● PAGE TEXT:
※

Mixed-rate estimate

Blended Rate Overtime Calculator

Use this blended rate overtime calculator when a week includes more than one role, job code, assignment, or hourly rate and you want a practical payroll-style estimate.

Estimate blended-rate overtime

Enter each role or rate, add the hours worked at that rate, and optionally override the blended rate if payroll gave you one.

Roles, rates, and hours

Blended rate versus simple overtime rate

A simple overtime calculator usually starts with one hourly rate. A blended rate calculator starts with the reality that one workweek may include several rates. The calculator totals earnings across those rates and divides by total hours to estimate a blended regular rate. It then estimates the additional overtime premium from that blended rate.

People often use the phrase blended rate because it is the practical payroll term they see on a pay stub, schedule system, or internal explanation. Weighted overtime describes the underlying math more directly. Both concepts point to the same core issue: a single overtime estimate may need to account for all rates in the workweek.

When a blended rate may be used

A blended rate estimate may be relevant when an employee works two roles at different wages, moves between departments, covers a lead assignment for part of a week, or works a mix of billable job codes. It can also help managers and workers check whether a mixed-rate week has been summarized consistently.

For U.S. federal overtime discussions, many covered nonexempt employees must receive overtime pay at not less than one and one-half times the regular rate for hours worked over 40 in a workweek. That general rule still has coverage, exemption, regular-rate, and special-rule details. This calculator only estimates the arithmetic after the user enters the rates and hours.

Blended overtime formula

If you enter a manual blended rate override, the calculator uses that rate for the premium estimate while still showing earnings before the overtime premium from the entered rows.

The override is useful when payroll has already supplied a blended rate and you want to estimate the premium from that number. Leave it blank when you want the calculator to compute the blend from the rows.

Blended regular rate = Total straight-time earnings / Total hours worked
Overtime hours = Total hours worked - Overtime threshold
Additional overtime premium = Blended regular rate x (Multiplier - 1) x Overtime hours
Estimated total pay = Straight-time earnings + Additional overtime premium

Example with two job roles

Imagine a worker spends 30 hours in a warehouse role at $20 per hour and 15 hours as a lead at $28 per hour. Straight-time earnings are $1,020 and total hours are 45, so the blended rate is $22.67. With a 40-hour threshold, five hours are overtime. At a 1.5x multiplier, the additional premium is $56.67.

※

● MATERIAL SHOWN:
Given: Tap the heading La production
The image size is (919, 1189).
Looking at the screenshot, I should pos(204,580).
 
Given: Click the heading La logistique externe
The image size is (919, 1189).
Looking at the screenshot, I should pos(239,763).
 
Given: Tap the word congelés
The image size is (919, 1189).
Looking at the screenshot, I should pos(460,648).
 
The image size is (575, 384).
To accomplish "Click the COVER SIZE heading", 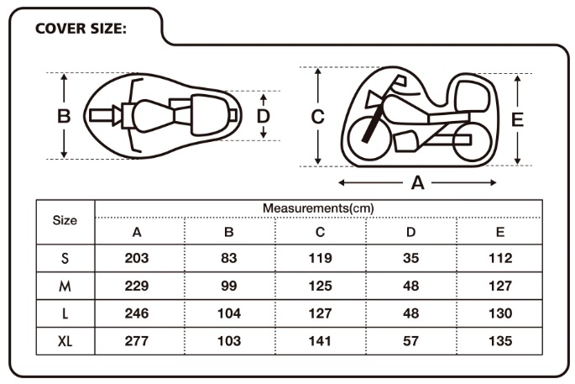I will click(81, 29).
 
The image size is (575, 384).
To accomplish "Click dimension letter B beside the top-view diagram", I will click(64, 116).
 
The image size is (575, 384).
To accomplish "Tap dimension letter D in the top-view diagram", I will click(263, 116).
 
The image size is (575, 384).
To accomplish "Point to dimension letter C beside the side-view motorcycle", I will click(317, 118).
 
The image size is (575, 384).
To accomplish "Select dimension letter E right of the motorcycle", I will click(517, 119).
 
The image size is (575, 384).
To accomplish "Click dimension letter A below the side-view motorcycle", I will click(417, 182).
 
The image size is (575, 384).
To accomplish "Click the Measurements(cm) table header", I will click(318, 208).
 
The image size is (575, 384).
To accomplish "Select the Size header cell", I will click(65, 220).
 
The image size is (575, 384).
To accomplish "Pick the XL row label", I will click(65, 341).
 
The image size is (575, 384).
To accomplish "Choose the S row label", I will click(65, 259).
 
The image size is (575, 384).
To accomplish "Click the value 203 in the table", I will click(136, 259).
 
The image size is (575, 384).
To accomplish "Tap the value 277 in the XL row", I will click(136, 341).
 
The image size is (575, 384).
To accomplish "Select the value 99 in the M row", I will click(229, 287).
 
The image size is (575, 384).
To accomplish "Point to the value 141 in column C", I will click(320, 341).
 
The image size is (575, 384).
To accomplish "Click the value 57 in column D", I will click(410, 341).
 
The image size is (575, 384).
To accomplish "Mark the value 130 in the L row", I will click(499, 313).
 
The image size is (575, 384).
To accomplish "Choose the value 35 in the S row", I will click(410, 259).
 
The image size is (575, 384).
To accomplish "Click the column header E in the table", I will click(499, 232).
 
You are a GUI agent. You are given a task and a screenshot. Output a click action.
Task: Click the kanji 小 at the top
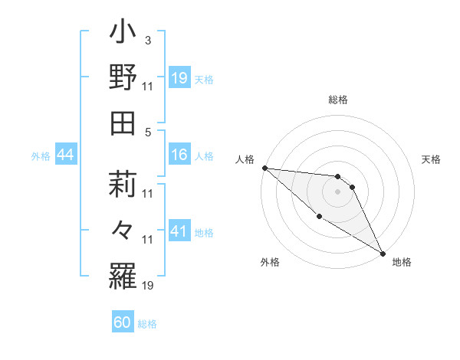click(123, 35)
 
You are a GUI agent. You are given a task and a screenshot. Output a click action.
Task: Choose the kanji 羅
click(123, 273)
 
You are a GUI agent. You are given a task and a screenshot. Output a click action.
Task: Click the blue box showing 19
click(179, 77)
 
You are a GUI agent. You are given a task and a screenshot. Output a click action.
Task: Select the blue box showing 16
click(179, 155)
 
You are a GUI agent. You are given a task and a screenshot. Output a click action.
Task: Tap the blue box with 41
click(179, 231)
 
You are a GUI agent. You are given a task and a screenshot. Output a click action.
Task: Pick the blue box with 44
click(65, 155)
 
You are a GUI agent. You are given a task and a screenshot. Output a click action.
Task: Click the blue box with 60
click(123, 322)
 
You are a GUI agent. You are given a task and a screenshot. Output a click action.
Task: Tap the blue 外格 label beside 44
click(41, 156)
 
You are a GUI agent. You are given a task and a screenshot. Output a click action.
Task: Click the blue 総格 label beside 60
click(147, 323)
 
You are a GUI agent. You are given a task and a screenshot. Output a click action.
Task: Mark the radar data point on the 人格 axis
click(264, 168)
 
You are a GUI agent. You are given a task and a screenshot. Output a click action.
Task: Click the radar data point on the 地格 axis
click(381, 253)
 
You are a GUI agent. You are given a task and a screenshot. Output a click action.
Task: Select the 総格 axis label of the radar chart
click(337, 100)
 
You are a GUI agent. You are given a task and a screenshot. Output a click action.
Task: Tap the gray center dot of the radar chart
click(337, 191)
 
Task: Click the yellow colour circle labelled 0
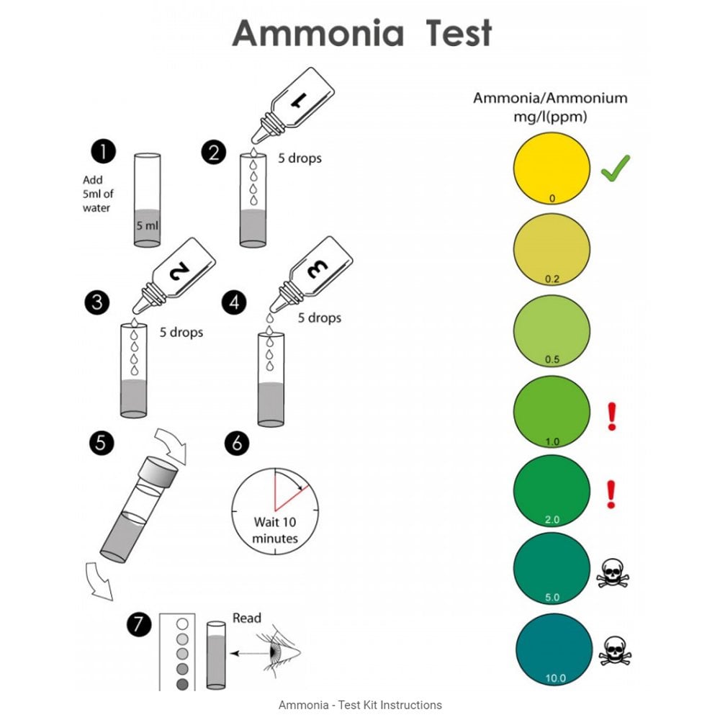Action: [552, 169]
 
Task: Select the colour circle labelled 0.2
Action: [552, 248]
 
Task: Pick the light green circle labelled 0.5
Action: [552, 329]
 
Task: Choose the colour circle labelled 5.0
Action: [552, 569]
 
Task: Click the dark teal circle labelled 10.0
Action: [552, 648]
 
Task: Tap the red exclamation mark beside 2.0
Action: [611, 495]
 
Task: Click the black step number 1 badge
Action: [104, 153]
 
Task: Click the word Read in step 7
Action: [247, 618]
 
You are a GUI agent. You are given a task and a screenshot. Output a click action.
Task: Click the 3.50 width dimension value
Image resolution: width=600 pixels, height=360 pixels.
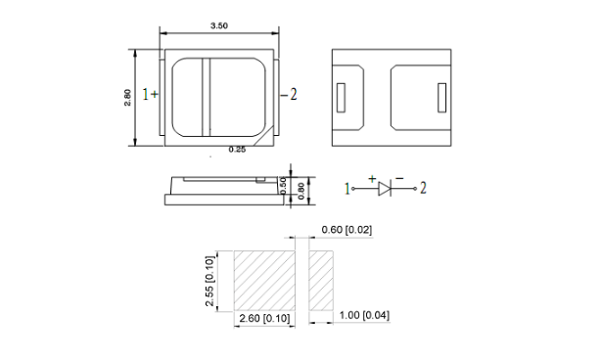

※

● YOUR GOAL:
Answer these questions about the blended rate overtime calculator page:
1. What does the term "weighted overtime" describe more directly?
2. In the example with two job roles, how many hours does the worker spend as a lead, and at what hourly rate?
3. When should the manual blended rate override be left blank?

● TASK ANSWER:
1. It describes the underlying math more directly.
2. The worker spends 15 hours as a lead at $28 per hour.
3. It should be left blank when the user wants the calculator to compute the blend from the rows.